• Tasks for this exercise:
1. In the lease and indemnification excerpt, reproduce the passage that begins with the words containing "Total minimum lease" and ends with "undertakings is minimal.", replacing "undertakings" with "commitments" throughout.
2. Extend the lease and indemnification excerpt, picking up after its final sentence.

• Document excerpt:
__________________________________________________

Future minimum lease payments at December 31, 2013 under non-cancelable operating leases are as follows:
 
(in thousands)
Operating
leases
2014
1,540

2015
1,475

2016
434

2017
28

Total minimum lease payments
$
3,477


Indemnifications     
The Company undertakes, in the ordinary course of business, to (i) defend customers and other parties from certain third-party claims associated with allegations of trade secret misappropriation, infringement of copyright, patent or other intellectual property right, or tortious damage to persons or property and (ii) indemnify and hold harmless such parties from certain resulting damages, costs and other liabilities. The term of these undertakings may be perpetual and the maximum potential liability of the Company under certain of these undertakings is not determinable. Based on its historical experience, the Company believes the liability associated with these undertakings is minimal.
The Company has entered into indemnification agreements with its directors and officers that may require the Company to indemnify its directors and officers against liabilities that may arise by reason of their status or service as directors or officers, other than liabilities arising from willful misconduct of the individual. The Company currently has directors and officers insurance. As there has been no significant history of losses, no expense accrual has been made.

__________________________________________________

• Collected data:
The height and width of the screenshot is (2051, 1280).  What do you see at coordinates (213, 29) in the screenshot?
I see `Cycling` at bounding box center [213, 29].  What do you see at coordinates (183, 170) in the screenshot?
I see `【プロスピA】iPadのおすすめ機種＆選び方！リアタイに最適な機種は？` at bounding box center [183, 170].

__________________________________________________

• Expected outputs:
1.
Total minimum lease payments
$
3,477


Indemnifications     
The Company undertakes, in the ordinary course of business, to (i) defend customers and other parties from certain third-party claims associated with allegations of trade secret misappropriation, infringement of copyright, patent or other intellectual property right, or tortious damage to persons or property and (ii) indemnify and hold harmless such parties from certain resulting damages, costs and other liabilities. The term of these commitments may be perpetual and the maximum potential liability of the Company under certain of these commitments is not determinable. Based on its historical experience, the Company believes the liability associated with these commitments is minimal.

2.
Securities Litigation         
On August 1, 2013, a purported securities class action entitled Michael Brado v. Vocera Communications Inc., et al. was filed in the United States District Court for the Northern District of California, against the Company and certain of its officers, its board of directors, a former director and the underwriters for the Company's initial public offering. A second purported securities class action, entitled Duncan v. Vocera Communications Inc., et al., was filed on August 21, 2013, also in the Northern District of California, against the same parties. On September 27, 2013, the Court ordered the matters related. The suits purport to allege claims under Sections 11, 12(a)(2) and 15 of the Securities Act of 1933 and Section 10(b) and 20(a) of the Exchange Act of 1934 for allegedly misleading statements in the registration statement for the Company's initial public offering and in subsequent communications regarding its business and financial results. The suits are purportedly brought on behalf of purchasers of the Company's securities between March 28, 2012 and May 3, 2013, and seek compensatory damages, rescission, fees and costs, as well as equitable and injunctive or other relief. The plaintiffs’ motion for consolidation of the actions and for appointment of lead plaintiff has been granted, and the Company anticipates that the plaintiffs will file an amended consolidated complaint. No response to the current complaints is due at this time.
Due to the inherent uncertainties of litigation, the Company cannot accurately predict the ultimate outcome of this matter. The Company is unable at this time to determine whether the outcome of the litigation would have a material impact on its results of operations, financial condition or cash flow. The Company has not established any reserve for any potential liability relating to this lawsuit, because this contingency is not considered probable and reasonably estimable.
From time to time, we may be involved in other lawsuits, claims, investigations and proceedings, consisting of intellectual property, commercial, employment and other matters which arise in the ordinary course of business.